▶ [Brief A]
In the tape recorder recollection, rewrite the paragraph beginning "Then her face changed again" as a short bulleted list that keeps its main facts.
▶ [Brief B]
Pick up the tape recorder recollection after its final sentence and carry it forward in the same first-person voice.

*** Selected extract ***

I remember sitting in my mums house one day on the sofa after lunch, everyone feeling full and watching some non-descript program on the television.
My mother was nervously sitting in her chair obviously trying to make a decision to do something, eventually she decided on it and got up from her chair and left the room closing the door softly and going upstairs.
When she returned she brought with her one of those little dictaphone transcribing tape recorders you might have seen in a previous life in a meeting or while at collage in AV maybe.
Instead of making a big deal to the room she seemed to go through a series of steps to check the volume, align it on the side and play it at low volume close to her.
Of course being me I had to ask what that was and there was a look of both surprise that I was interest but also like I’d just discovered one of her guilty pleasures that she normally did alone.
Then her face changed again, whilst turning down the volume on the television she turned up the volume on the tape unit. I could barely make out what was being said but after a few moments I realised it was my moms mother, my grandma.

*** End of Selected extract ***
*** Record excerpts ***

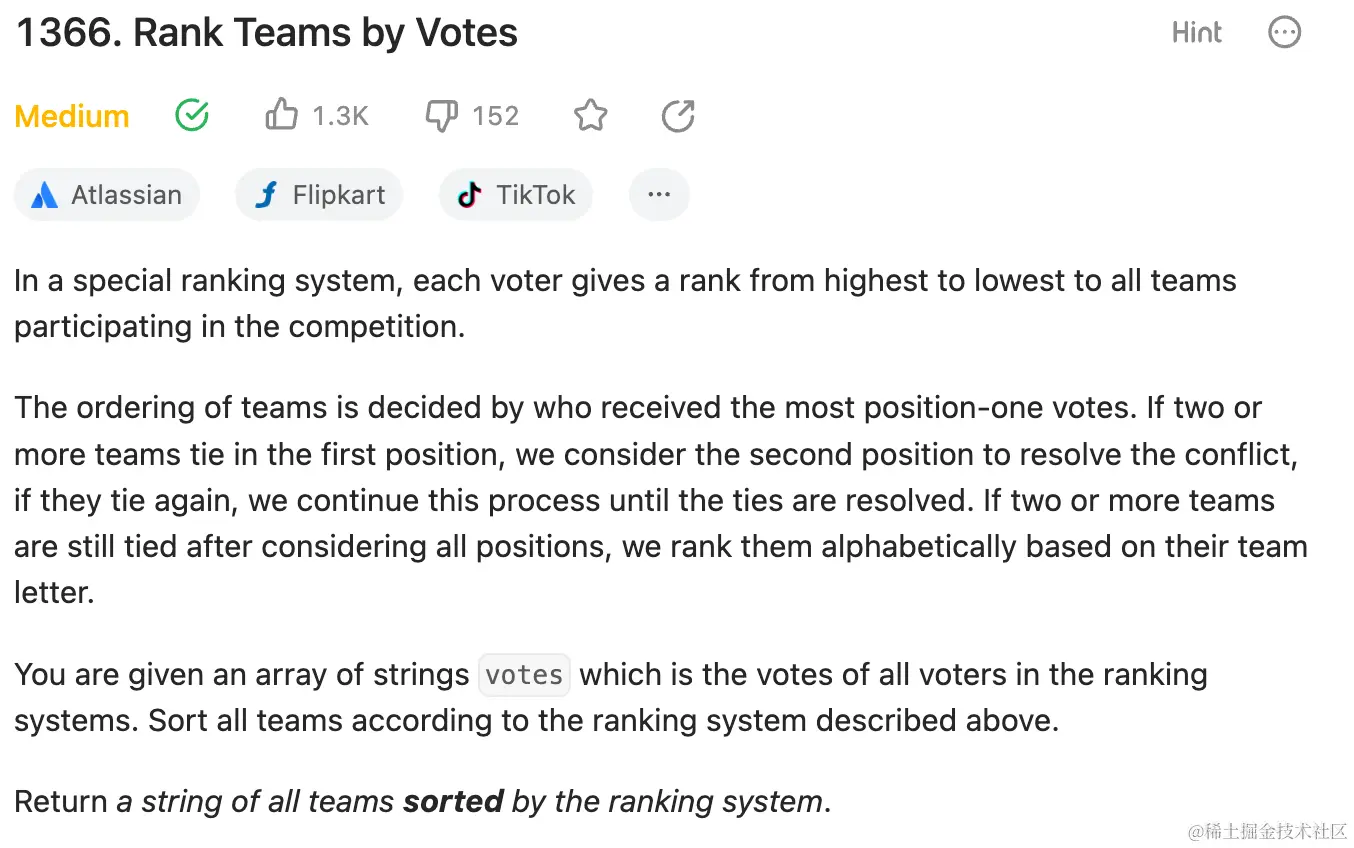Click the thumbs down dislike icon
This screenshot has height=848, width=1354.
[441, 117]
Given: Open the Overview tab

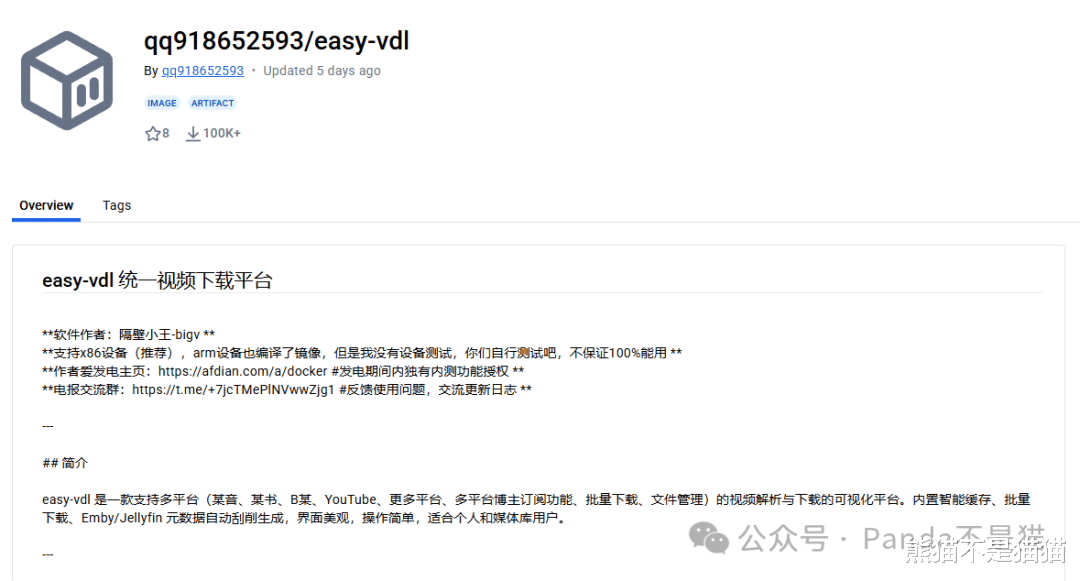Looking at the screenshot, I should coord(46,205).
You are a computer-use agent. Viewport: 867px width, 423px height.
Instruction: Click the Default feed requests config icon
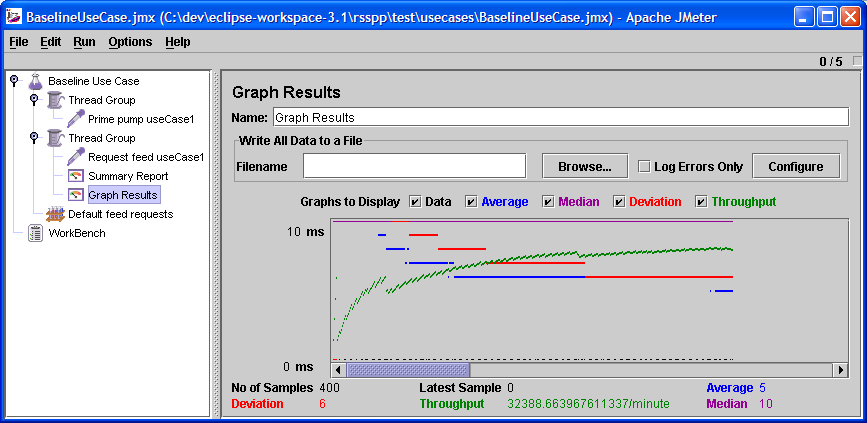pos(55,214)
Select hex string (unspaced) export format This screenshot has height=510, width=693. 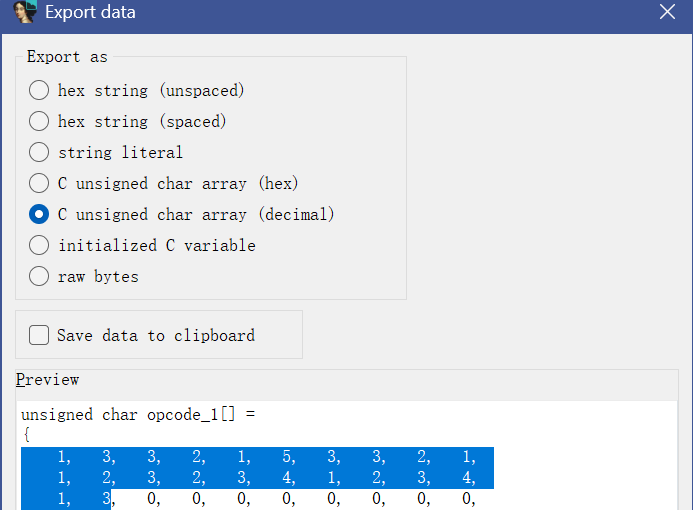click(39, 90)
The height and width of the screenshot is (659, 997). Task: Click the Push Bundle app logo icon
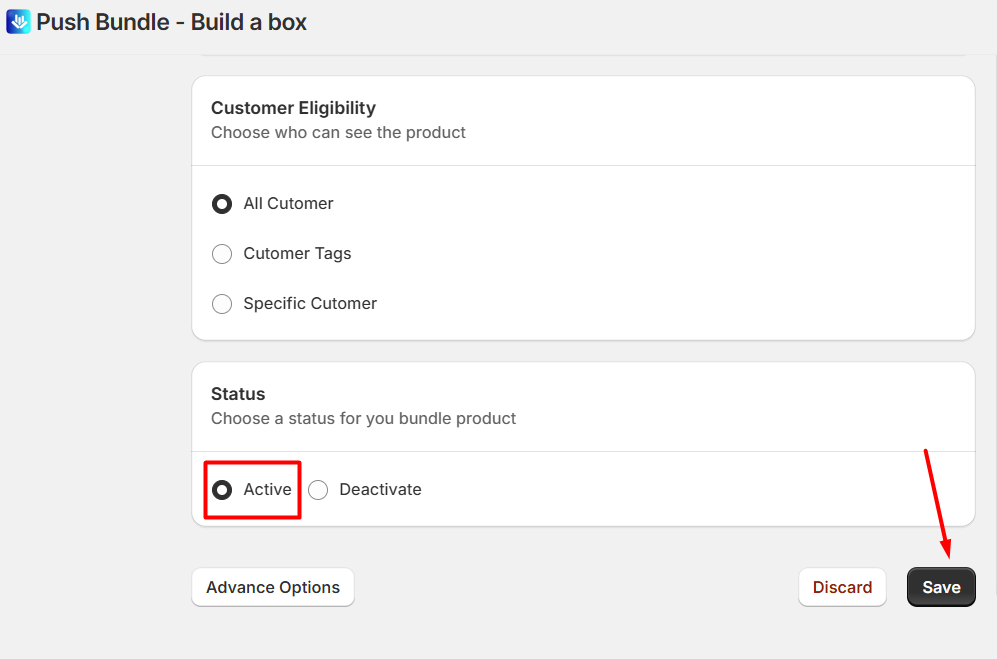tap(18, 22)
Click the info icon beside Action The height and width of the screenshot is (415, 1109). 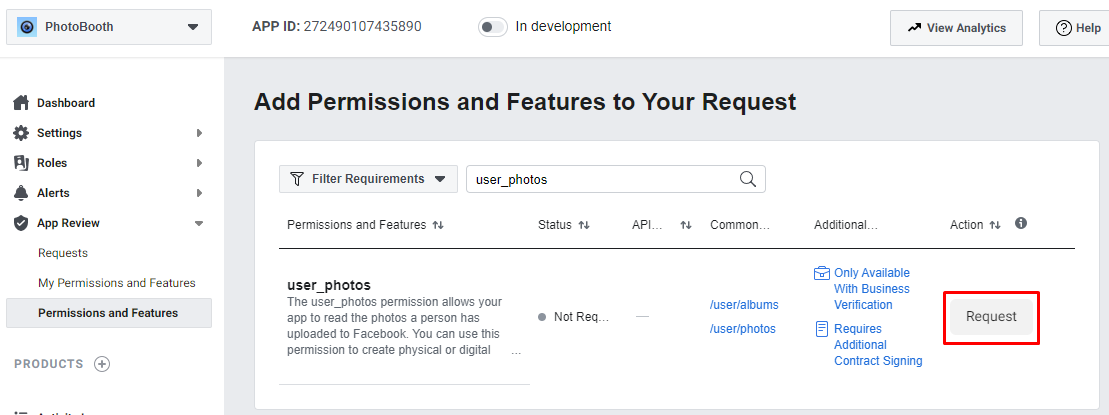point(1021,224)
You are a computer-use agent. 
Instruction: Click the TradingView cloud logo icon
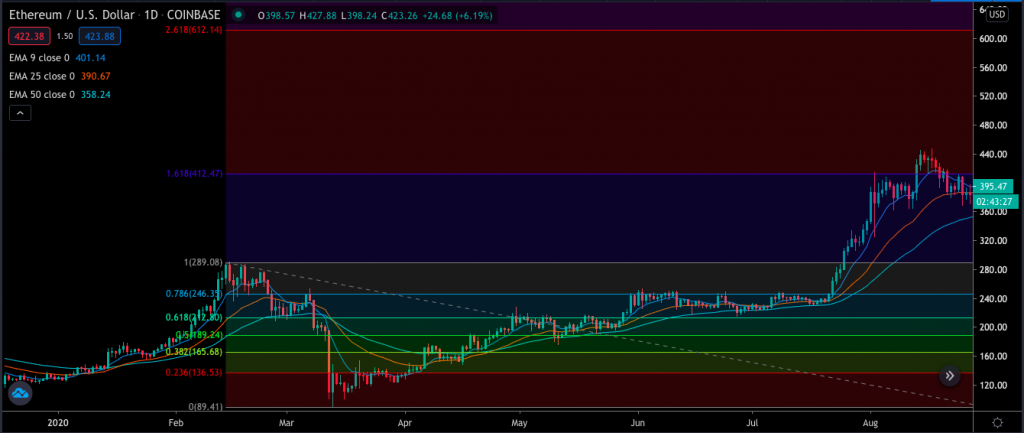[x=20, y=393]
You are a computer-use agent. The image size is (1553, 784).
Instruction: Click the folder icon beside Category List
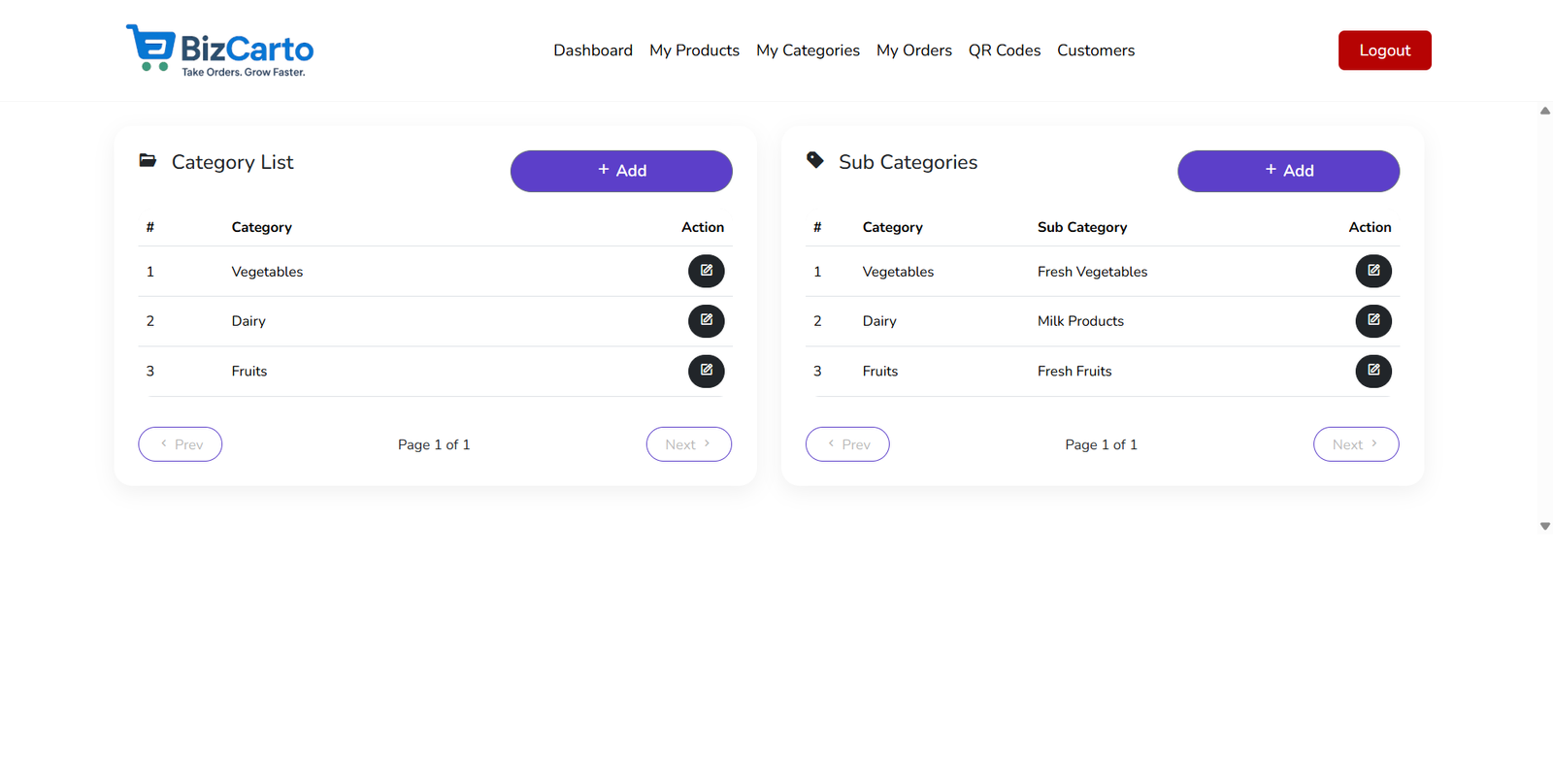pos(148,160)

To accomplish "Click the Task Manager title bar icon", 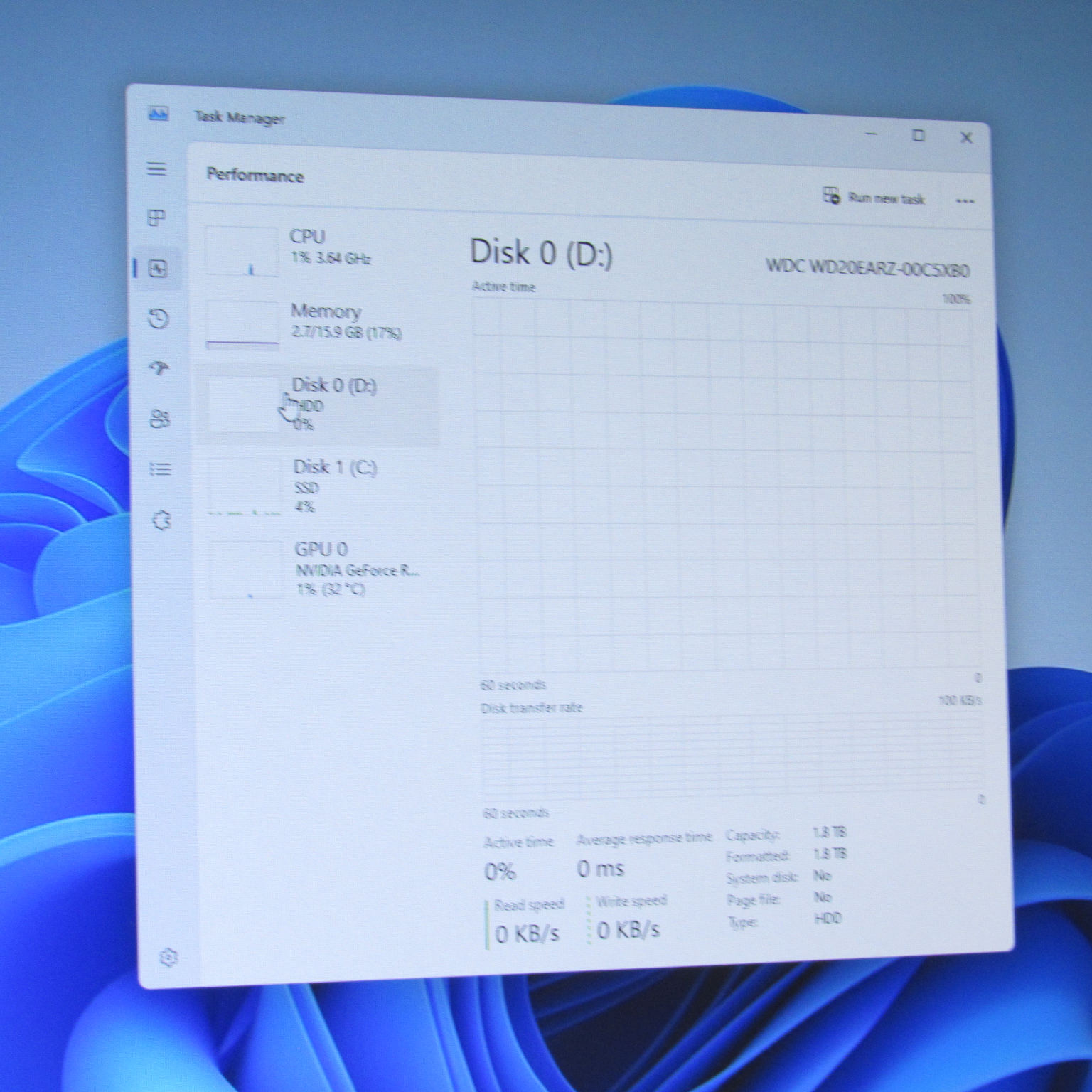I will click(159, 114).
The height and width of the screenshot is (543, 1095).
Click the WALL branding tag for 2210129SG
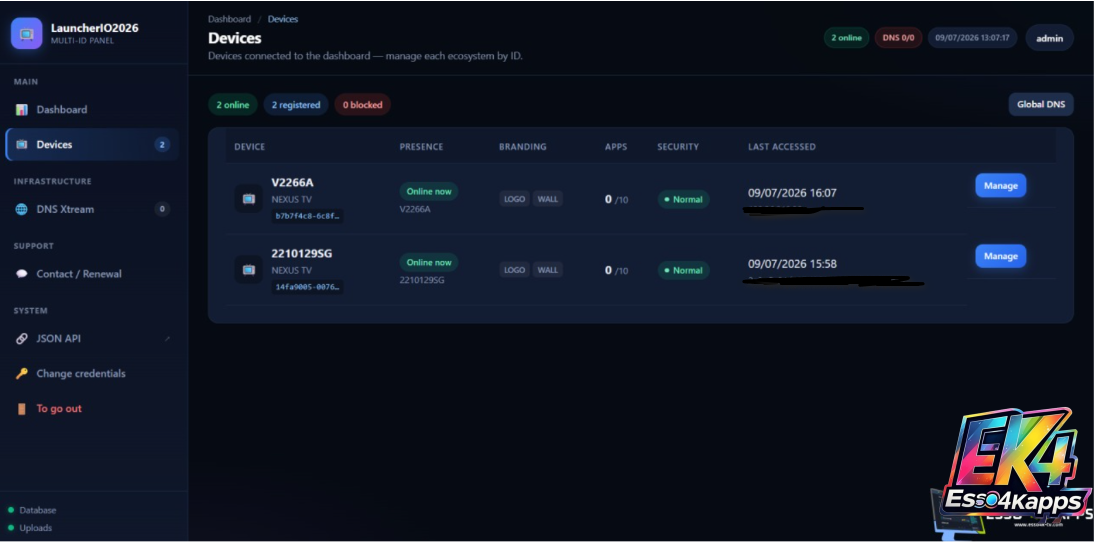pyautogui.click(x=548, y=269)
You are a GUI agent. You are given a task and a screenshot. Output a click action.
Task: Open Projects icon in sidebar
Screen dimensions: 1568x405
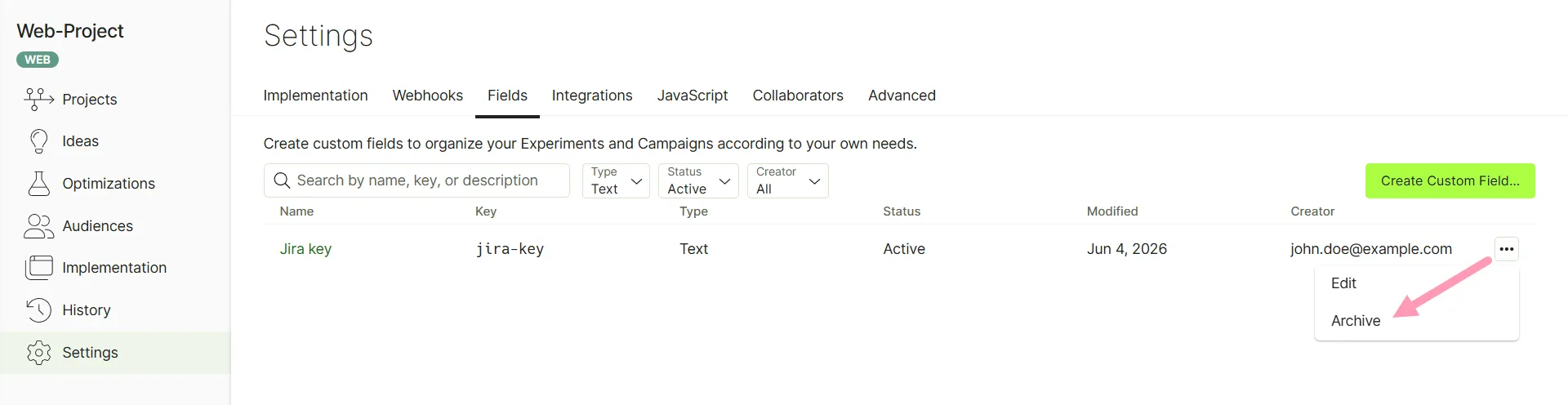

*** End of Record excerpts ***

▶ [Task answer A]
- The mother's expression changed again.
- She turned down the television and turned up the tape unit.
- At first the speech was barely audible.
- After a few moments, the narrator recognized the voice as the mother's mother, the narrator's grandma.

▶ [Task answer B]
In that moment, regardless of what was actually being said or discussed I could see how much comfort and solace this recording gave my mother, like she needed to add the voice of her mother to the room to add some background ambience.
To keep her reminded or in remembrance. .. in that moment I realised the power of media to reactivate memories, often life memories of better times and whilst that recording was done when my grandma was in a care home it still brought back memories of christmas time, ice cream in the garden and sitting with my grandad in his green house.
Our parents and grandparents are literally cloud instances of information, they are closely related to us in dna, their perceptions, their storage, the things they have witnessed and seen and made decisions and conclusions about how they saw situations in life are all stored away, ready to be remembered and called on, activated even.
I was very close to my grandma, even when I got locked up for like four hours for stealing a pole in wilkos for our “ninja matches” when I was 14 (because sticks were shit) and she asked me if the pole had ‘fallen’ into my trousers, not wanting to validate what I did then my grandma always had wise, sage like advice which I took very seriously.
Coronavirus is seeing us globally lose people, a lot in the later stages of life to this horrible virus, with them, stories and tales, never to see the light of day, as of writing 30,000 people we will never know about or meet, we will never know their unique movie script of their life here on the planet (unless of course they wrote books or kept journals etc)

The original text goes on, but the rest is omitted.